Nos ensinamentos dos últimos Papas, São João Paulo II, Bento XVI e Francisco, como também nos documentos da Igreja, fala-se muito da necessidade do encontro pessoal que o cristão deverá fazer com o Senhor Jesus, para assim fundamentar melhor sua experiência de fé. A passagem do evangelho deste domingo nos narra a experiência feita pelos apóstolos a partir do questionamento feito pelo próprio Jesus: “E vós, quem dizeis que eu sou?” Pedro assume a frente dos demais e professa sua fé: “Tu és o Messias, o Filho do Deus vivo”. A essa afirmação tão convicta de Pedro, Jesus não hesita em passar para ele a autoridade em continuar a missão: “E tu és Pedro, e sobre esta pedra construirei a minha Igreja”.
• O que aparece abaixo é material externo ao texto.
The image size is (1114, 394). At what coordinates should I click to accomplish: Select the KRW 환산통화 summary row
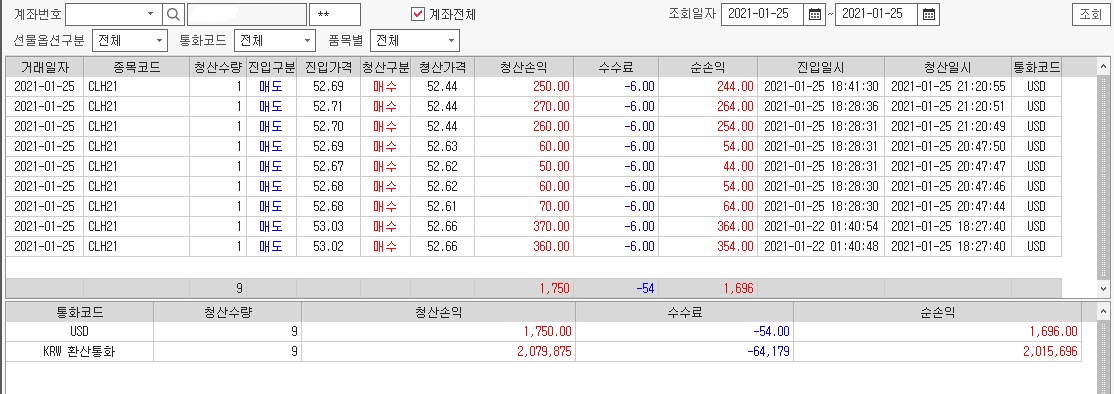pyautogui.click(x=544, y=351)
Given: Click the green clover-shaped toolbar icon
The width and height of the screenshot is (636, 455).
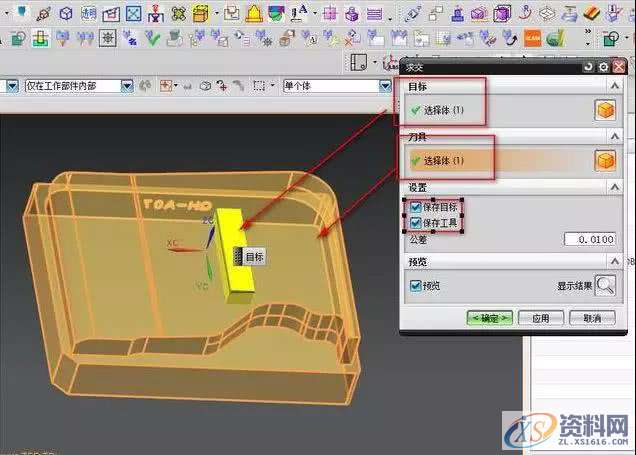Looking at the screenshot, I should click(x=179, y=13).
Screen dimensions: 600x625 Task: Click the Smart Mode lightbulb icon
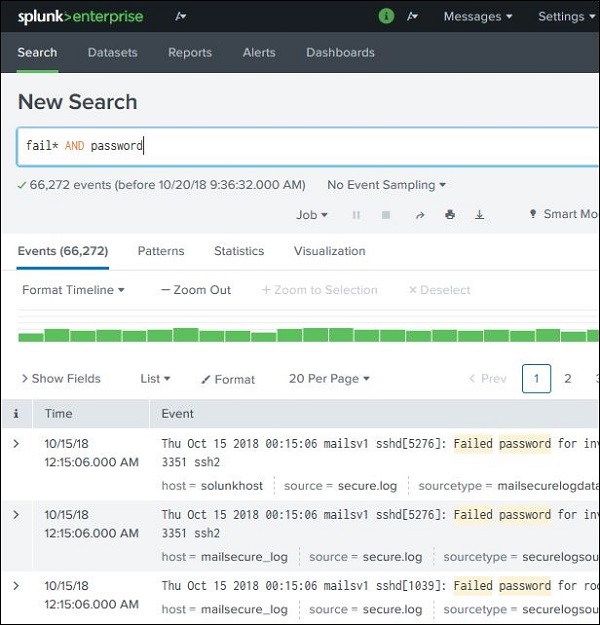(533, 214)
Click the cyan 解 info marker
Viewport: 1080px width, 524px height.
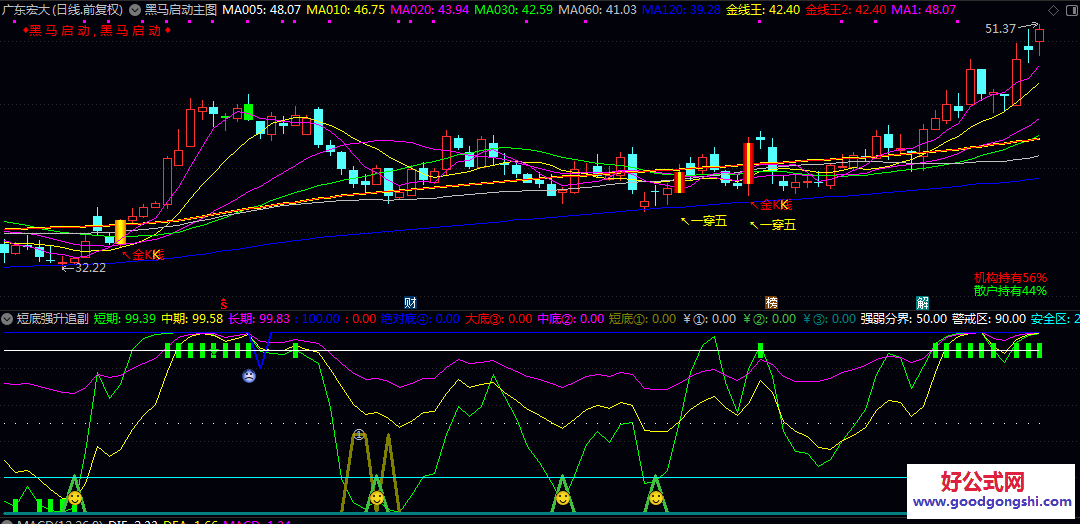pos(922,302)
Pedro e os demais apóstolos fizeram a experiência concreta de conviver com Jesus Cristo. Ele mesmo os convocou ao dizer a eles que O seguissem. Assim compartilhou com aqueles homens tão simples a experiência da instauração do Reino do Pai. O que Jesus ensinava, os milagres que fazia, os gestos e atitudes de Jesus, foram motivos para que eles pudessem perceber que estavam diante do verdadeiro Messias, o Filho de Deus.Podemos assim afirmar sem dúvida alguma de que eles foram testemunhas fiéis das ações feitas e das palavras proferidas por Jesus Cristo.

Entendemos que a Igreja hoje também nos apresenta o mesmo itinerário para a vivência do nosso seguimento à pessoa de Jesus e que o Documento de Aparecida insiste para que façamos esta experiência do encontro pessoal com a pessoa de Jesus Cristo. Isso fará com que nossa fé possa ser cada vez mais consciente, levando-nos a sermos discípulos e missionários de Jesus Cristo. Na medida em que conhecermos mais a pessoa de Jesus Cristo, maior se torna nosso entusiasmo para com sua pessoa e iremos assim compartilhar com outros aquilo que  sabemos e conhecemos d’Ele.  Neste quarto domingo do mês de agosto, mês vocacional, rezemos de modo especial pelos nossos catequistas.